И сидели они на диване: он, не снявший своих «хромачей», пиджака с легонько позвякивающими наградами, с блуждающей на лице улыбкой и поблескивающими глазами, она – неловко перебирающая руками края передника, вся домашняя, близкая ему и родная, ничего не видящая и не воспринимающая.
– Ты бы, Дуня, водички мне, пересохло в горле, – выдавил, наконец, из себя вряд ли подходящее к моменту, а может, и самое что ни на есть нужное для завязавшегося промеж ними спустя минуту разговора.
Евдокия была из той породы женщин, которые сохраняют на долгие годы стать и все то, что принято называть женственностью. Простенькое домашнее платье только подчеркивало мягкость линий слегка располневшей фигуры, белизну рук и чистоту лица, каковая достигается не применением современной косметики, а дается человеку от рождения. Однако за внешней мягкостью и открытостью взгляда чувствовались твердость характера и способность постоять за себя. И никогда никому ничего не скажут, не посетуют на неудавшуюся жизнь, как это нередко бывает среди женщин, потому что умудряются прожить эту свою жизнь с молитвенной благодарностью в сердце за дарованное счастье – полюбить. Этим они и берут за живое даже самых суровых и неприступных среди мужского племени. Этим помнятся. С этим живут. С этим уходят в иной мир.
Данила был ровней Евдокии. Что не осозналось в его фронтовой молодости, пришло и придавило впоследствии. Всяких женщин перевидел, на каждую смотрел с тайной надеждой найти нечто общее с Дуней. И – отстранился, отодвинулся, отгородился высоким заплотом от всех. Без обид и жалоб. Без внутреннего остервенения. Снисходительно, даже несколько свысока поглядывая на копошащихся в обыденности знаемых им семейных поселковых, знаемых им из других деревень и сел.
Никого не осуждая. Никого не поучая. Никому не завидуя. Давно примирившись с положением заматерелого холостяка, которому хотя бы раз в неделю надо постирать свои манатки. Хотя бы раз в день сварить поесть. Хотя бы раз в месяц ощутить рядом мягкое и теплое, что несет в себе и с собой женщина.

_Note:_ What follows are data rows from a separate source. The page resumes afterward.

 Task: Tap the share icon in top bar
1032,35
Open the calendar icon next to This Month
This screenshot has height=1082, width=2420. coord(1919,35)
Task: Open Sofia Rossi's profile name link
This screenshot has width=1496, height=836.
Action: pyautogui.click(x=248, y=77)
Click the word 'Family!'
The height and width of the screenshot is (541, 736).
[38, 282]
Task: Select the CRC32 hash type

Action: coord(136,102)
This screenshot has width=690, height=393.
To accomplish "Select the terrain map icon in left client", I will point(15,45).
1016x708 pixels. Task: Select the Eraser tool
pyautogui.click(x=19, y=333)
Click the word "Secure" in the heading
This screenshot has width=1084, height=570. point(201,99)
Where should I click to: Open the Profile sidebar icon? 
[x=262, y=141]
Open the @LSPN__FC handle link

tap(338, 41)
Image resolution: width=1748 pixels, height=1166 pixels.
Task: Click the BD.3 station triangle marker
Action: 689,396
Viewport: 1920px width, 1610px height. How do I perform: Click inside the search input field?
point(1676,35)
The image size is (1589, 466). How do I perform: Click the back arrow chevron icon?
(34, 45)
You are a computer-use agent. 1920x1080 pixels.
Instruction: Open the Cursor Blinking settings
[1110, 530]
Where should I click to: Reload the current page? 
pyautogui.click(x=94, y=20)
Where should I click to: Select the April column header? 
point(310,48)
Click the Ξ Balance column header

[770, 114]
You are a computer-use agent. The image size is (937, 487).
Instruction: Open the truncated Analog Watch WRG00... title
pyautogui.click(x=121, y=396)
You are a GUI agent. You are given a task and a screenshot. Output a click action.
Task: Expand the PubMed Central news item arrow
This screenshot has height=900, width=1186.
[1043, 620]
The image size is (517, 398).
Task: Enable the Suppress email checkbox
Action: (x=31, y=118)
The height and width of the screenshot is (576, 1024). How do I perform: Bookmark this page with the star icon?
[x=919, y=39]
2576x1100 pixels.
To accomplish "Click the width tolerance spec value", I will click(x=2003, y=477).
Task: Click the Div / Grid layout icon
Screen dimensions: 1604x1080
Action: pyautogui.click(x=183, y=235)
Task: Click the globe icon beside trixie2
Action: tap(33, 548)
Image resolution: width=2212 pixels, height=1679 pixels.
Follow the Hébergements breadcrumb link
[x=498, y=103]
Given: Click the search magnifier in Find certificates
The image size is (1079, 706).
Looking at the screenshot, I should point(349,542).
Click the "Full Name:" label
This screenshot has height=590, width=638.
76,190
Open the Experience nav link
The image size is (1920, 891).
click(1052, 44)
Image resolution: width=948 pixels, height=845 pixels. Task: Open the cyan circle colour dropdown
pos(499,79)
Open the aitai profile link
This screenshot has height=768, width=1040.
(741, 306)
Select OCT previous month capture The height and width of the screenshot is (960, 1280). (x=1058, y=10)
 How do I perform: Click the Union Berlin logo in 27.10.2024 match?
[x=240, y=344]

Он знал, что нет в нем каких-то особых «кровей», а есть то, что есть, и – все.
А чтобы не быть бельмом на глазу у поселковых, девять месяцев в году проводил в тайге.
– А ты, Даня, все такой же, ничего в тебе не поменялось, – говорила она ему позже, когда потянулись руки к рукам, щека к щеке, грудь к груди. – Все такой же статный, сильный…
– И ты, Дуня, ты, моя ненаглядная, така ж первая посреди всех… Тока о тебе думалось, тока к тебе хотелось, к тебе одной…
– Ой, – вдруг встрепенулась. – Забыла о главном…
Побежала в другую комнатку, вернулась с гармонью в руках.
– Ты помнишь, такая ж была у тебя.
И – верно. Данила вертел гармонь, пробовал тягость мехов, нажимал на кнопки, оглядывал перламутр, искал приметное – не мог поверить, что это, не его, Данилы, гармонь.
– Не рви душу, – мягко говорила Евдокия. – Не твоя. В том поезде ехал гармонист. И когда я увидела его гармонь, то не могла глаз оторвать. Ходила за ним по вагонам, слушала его игру, смотрела на меха, на кнопки, и все мне чудилось, что она в твоих руках, а не в чужих. А когда поезд разбомбили, ползу я беременная, все во мне болит и кричит, и надо же – натыкаюсь на этого, уже мертвого, гармониста. Лежит он, скорчившись, а между грудью и согнутыми коленками – она, его гармошка. Он – исполосован осколками, а она, гармошка, целехонькая… Взяла я ее обеими рученьками и потянула легонько. И что ты думаешь? Поддалась она на мое желание – взять, согреть живым теплом, даже словно всхлипнула планками. И уже никому я ее не отдала. Таскала с собой и за собой: в одной руке – дитенок, в другой – гармоника. Так и живем вместе с тех пор. Делим тоску-печаль на двоих. Ничьи мужские руки ее не касались, кроме сынка нашего Коленьки. Никому она не рассказала о себе заветное… И как же я, глупая, мечтала лишь о том, чтобы руки моего Дани ее обогрели. – И чуть пошевелила губами, словно тронула свежим ветерком: – Сыграй… – И совсем неслышно: – Нашу…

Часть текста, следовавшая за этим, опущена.